Singles from Shankar Family & Friends
- "I Am Missing You" Released: 13 September 1974 (UK); 6 November 1974 (US);

= Shankar Family & Friends =

Shankar Family & Friends (stylised as Shankar Family Friends on the album cover) is an album by Indian musician Ravi Shankar, recorded primarily in Los Angeles during the spring of 1973, and released in late 1974. Produced by Shankar's friend George Harrison, it was one of the first releases on the ex-Beatle's Dark Horse label. The album was out of print for many years, and much sought after as a result, but it was remastered in 2010 and reissued as part of the Ravi Shankar–George Harrison box set Collaborations.

The title Shankar Family & Friends refers to the group-participation approach to the music, from Shankar's sister-in-law Lakshmi and son Shubho to a host of "friends" from the Indian subcontinent, Europe and the United States. In a deliberate blend of "East-meets-West" musical styles, other performers include Indian-music pioneers Alla Rakha, Ashish Khan, Shivkumar Sharma and Hariprasad Chaurasia, and Western musicians such as Tom Scott, Emil Richards, Billy Preston, Ringo Starr and Jim Keltner. The album features the Harrison-arranged pop bhajan "I Am Missing You" and a jazz-funk instrumental, "Dispute & Violence", the latter a part of an intended ballet, titled Dream, Nightmare & Dawn.

==Background and recording==
Although Harrison had served as Ravi Shankar's producer before – on the latter's 1971 Bangladesh relief EP Joi Bangla; the soundtrack for the Apple documentary film Raga; and a more recent live album with Ali Akbar Khan, recorded in New York – this was the first occasion that the two had collaborated on a studio album. Harrison would later refer to these and other projects with Shankar as one of his "little careers going on on the side", a series of rewarding collaborations that co-existed beside his solo career. This time, although Shankar Family & Friends did begin life as an Apple Records project, the results would not be issued on the Beatles' label, but on Harrison's own Dark Horse Records.

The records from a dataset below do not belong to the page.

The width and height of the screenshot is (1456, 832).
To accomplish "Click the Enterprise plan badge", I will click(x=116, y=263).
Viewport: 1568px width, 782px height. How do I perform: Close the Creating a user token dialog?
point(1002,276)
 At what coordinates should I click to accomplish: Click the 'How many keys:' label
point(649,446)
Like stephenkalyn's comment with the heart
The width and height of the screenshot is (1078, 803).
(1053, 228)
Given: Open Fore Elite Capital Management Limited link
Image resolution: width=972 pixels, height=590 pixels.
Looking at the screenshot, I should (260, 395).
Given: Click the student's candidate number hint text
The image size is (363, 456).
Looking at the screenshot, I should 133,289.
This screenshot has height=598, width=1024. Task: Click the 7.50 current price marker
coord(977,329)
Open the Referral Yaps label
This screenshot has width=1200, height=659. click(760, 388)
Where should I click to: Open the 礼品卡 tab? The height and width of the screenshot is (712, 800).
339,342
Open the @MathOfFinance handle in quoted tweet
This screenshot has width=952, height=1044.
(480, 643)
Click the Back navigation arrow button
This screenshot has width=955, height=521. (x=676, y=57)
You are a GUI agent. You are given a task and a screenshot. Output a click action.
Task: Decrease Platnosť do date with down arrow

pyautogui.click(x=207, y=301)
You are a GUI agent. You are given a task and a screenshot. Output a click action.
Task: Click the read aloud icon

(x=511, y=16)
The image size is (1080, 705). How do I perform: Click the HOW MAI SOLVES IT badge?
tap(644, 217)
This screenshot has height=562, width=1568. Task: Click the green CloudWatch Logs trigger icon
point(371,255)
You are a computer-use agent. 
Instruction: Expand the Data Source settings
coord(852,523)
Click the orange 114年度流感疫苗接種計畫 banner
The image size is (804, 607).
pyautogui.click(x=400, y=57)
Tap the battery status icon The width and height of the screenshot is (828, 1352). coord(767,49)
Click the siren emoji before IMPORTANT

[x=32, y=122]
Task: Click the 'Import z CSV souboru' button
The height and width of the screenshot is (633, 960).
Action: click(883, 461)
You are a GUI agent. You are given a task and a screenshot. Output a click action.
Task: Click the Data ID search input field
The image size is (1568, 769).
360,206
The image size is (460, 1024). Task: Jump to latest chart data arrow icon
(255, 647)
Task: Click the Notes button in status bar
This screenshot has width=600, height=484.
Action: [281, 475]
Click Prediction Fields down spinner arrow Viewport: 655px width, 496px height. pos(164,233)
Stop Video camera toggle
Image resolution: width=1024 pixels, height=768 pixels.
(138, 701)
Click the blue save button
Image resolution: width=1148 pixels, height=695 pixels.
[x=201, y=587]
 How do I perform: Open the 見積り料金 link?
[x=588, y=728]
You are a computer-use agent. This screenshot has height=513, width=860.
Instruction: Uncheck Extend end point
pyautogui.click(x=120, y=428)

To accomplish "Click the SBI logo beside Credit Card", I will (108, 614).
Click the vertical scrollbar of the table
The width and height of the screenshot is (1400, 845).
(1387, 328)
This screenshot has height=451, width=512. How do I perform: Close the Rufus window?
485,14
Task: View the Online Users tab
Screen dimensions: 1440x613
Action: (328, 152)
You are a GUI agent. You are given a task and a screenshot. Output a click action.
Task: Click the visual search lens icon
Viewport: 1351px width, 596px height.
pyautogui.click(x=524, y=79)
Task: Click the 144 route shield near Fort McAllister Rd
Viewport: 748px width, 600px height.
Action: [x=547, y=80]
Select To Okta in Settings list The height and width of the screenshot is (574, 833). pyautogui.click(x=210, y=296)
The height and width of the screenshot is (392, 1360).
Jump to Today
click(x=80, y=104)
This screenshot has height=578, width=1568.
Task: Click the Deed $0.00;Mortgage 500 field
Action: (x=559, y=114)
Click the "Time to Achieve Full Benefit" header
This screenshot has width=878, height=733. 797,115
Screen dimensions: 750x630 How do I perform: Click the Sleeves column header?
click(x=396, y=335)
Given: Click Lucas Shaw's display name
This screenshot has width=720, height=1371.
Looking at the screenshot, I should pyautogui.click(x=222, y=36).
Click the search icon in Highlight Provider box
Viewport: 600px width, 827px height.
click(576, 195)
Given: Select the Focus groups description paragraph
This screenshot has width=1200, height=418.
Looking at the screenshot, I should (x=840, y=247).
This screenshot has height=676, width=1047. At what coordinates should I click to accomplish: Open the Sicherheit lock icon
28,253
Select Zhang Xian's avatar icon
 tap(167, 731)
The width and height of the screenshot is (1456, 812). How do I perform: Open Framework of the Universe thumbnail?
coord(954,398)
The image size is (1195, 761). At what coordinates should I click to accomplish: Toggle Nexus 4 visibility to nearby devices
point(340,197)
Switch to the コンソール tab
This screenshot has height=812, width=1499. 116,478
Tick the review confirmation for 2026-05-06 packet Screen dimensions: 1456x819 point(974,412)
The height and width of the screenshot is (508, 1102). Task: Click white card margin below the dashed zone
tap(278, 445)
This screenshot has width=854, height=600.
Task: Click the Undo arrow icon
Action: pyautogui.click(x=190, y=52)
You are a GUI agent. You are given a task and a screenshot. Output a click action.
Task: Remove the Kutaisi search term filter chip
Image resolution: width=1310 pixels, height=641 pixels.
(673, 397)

The bulk of the recording took place in Los Angeles during April 1973, shortly after Harrison had completed work on his album Living in the Material World and that of Nicky Hopkins, recorded concurrently in London. Arriving in Los Angeles in March, Harrison first attended Sunset Sound Studios, where former bandmate Ringo Starr's sessions for Ringo were getting under way. (It was at this point that Starr, Harrison, John Lennon, Billy Preston and Klaus Voormann recorded Lennon's track "I'm the Greatest" together, an event that immediately sparked rumours of a possible permanent reunion involving at least three of the four Beatles.) Starr, Preston, Voormann and Hopkins would all contribute to Shankar Family & Friends over the next couple of months.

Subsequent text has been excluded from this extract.